LISTING
--
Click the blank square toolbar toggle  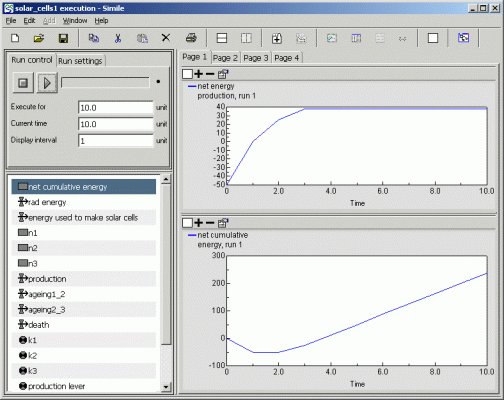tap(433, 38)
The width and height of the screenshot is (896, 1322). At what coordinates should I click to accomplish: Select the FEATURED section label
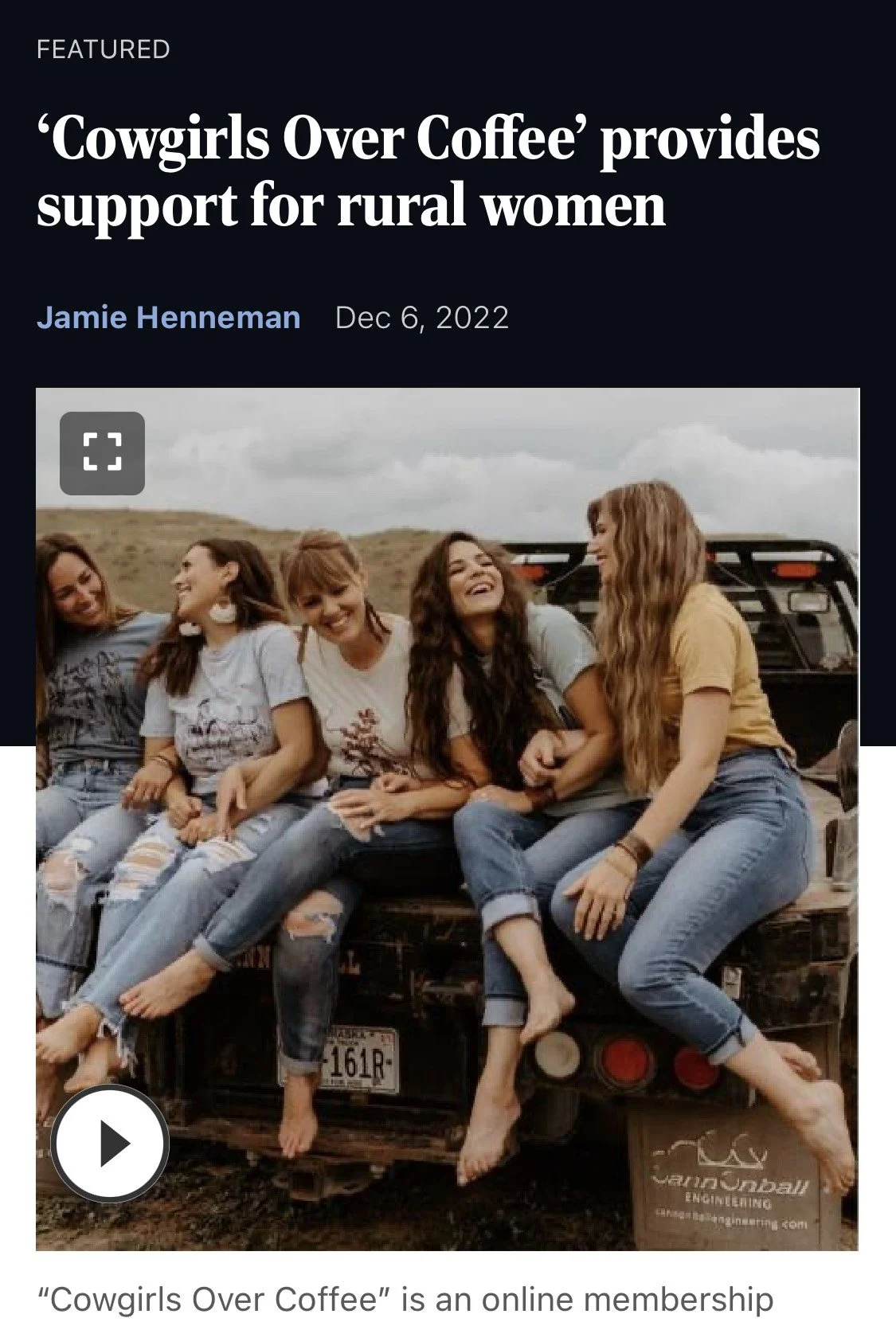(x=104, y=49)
--
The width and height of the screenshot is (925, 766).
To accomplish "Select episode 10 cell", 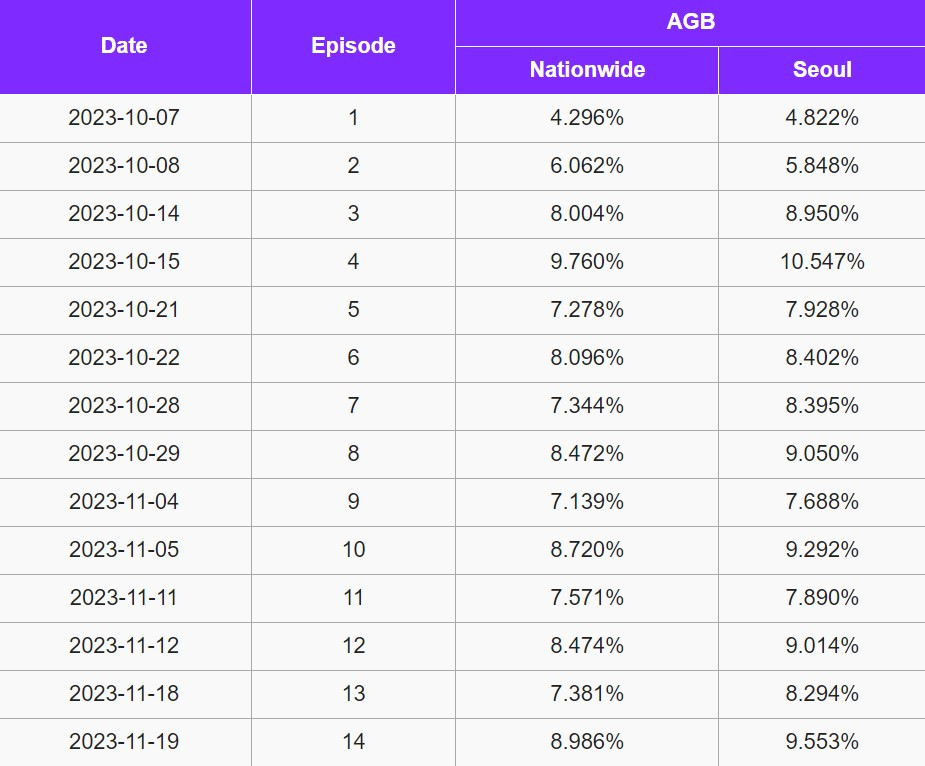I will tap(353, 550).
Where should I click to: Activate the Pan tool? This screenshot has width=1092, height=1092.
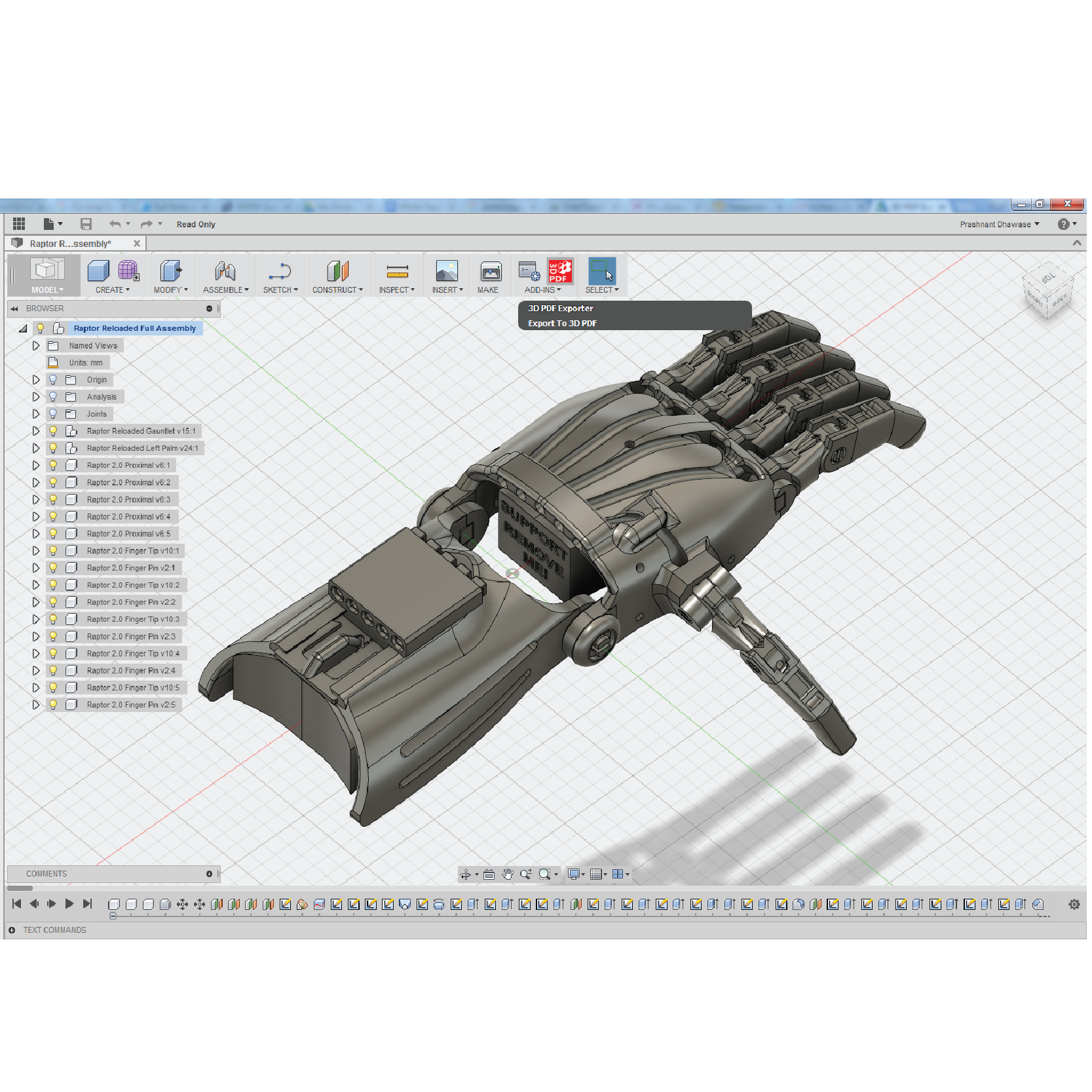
--
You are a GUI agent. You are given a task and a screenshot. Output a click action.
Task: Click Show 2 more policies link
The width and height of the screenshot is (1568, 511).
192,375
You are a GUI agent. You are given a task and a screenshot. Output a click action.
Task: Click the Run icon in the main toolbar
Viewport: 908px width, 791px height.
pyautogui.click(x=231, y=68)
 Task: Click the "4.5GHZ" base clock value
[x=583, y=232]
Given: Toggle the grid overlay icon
--
TO BE DONE
Reproduce the data verbatim, beginning at the line that contains "The width and height of the screenshot is (896, 1322)." and stopping after the line that contains "(x=104, y=49)", and omit the pictures from your answer.

COMPLETE ANSWER
The width and height of the screenshot is (896, 1322). At what coordinates should I click to accomplish: Select the FEATURED section label
(x=104, y=49)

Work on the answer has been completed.